Really, these are similar metrics to what you would use to choose systems- except they’re often on the tail end of a choice made years ago.
I frequently see multiple systems run in parallel that really should be integrated (e.g., why would one have separate time and access cards?). If you’re going to choose between systems, score them both and compare their relative risks and benefits.
This is a good time to read my previous post about sunk cost bias and risk adjustment.
I propose the following categories and considerations for evaluating systems for sunset:
- How long do you expect to need the system?
- What would you do if you had to replace the system?
- What’s the horizon on the subsystems? (e.g., if it only runs on SPARC, it’s probably time to look at sunsetting it.)
- What if the vendor goes out of business?
- What if there’s some horrific reliability or security problem and you had to take it down?
- Is there any reason you would have to upgrade or modify the system in the foreseeable future to meet some need?
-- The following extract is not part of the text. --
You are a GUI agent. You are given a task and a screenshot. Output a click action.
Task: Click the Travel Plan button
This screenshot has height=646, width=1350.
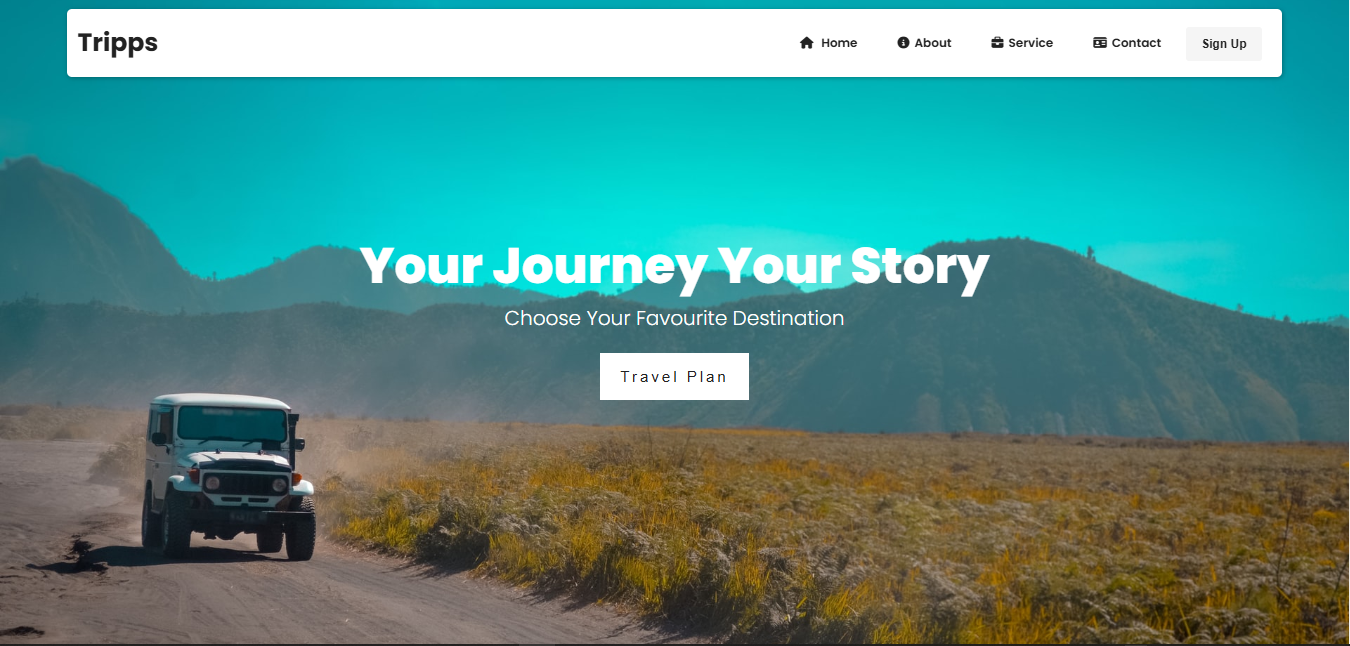coord(674,377)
If so, what’s the cost and associated risk?
- Data Synergy
- Does the system tie to your strategic data goals?
- How easy is it to import, export, back up, and manipulate data stored in the system?
- Is the system tied to a core competence? (e.g., if your main customer CRM is very siloed, that probably matters a lot more than if your timecard system is).
- Finance and Risk
- Operating and maintenance costs. Don’t forget that periodic downtime has some associated cost, and it’s really not acceptable for any system to be down for, say, 6 hours every night.
- Patch intervals, speed of patch issuance, difficulty, likelihood of breakage.
- How does the system score for PCI and other security frameworks?
- Does the system integrate nicely with both your core systems and your customers’?
- Does the system support accretive data?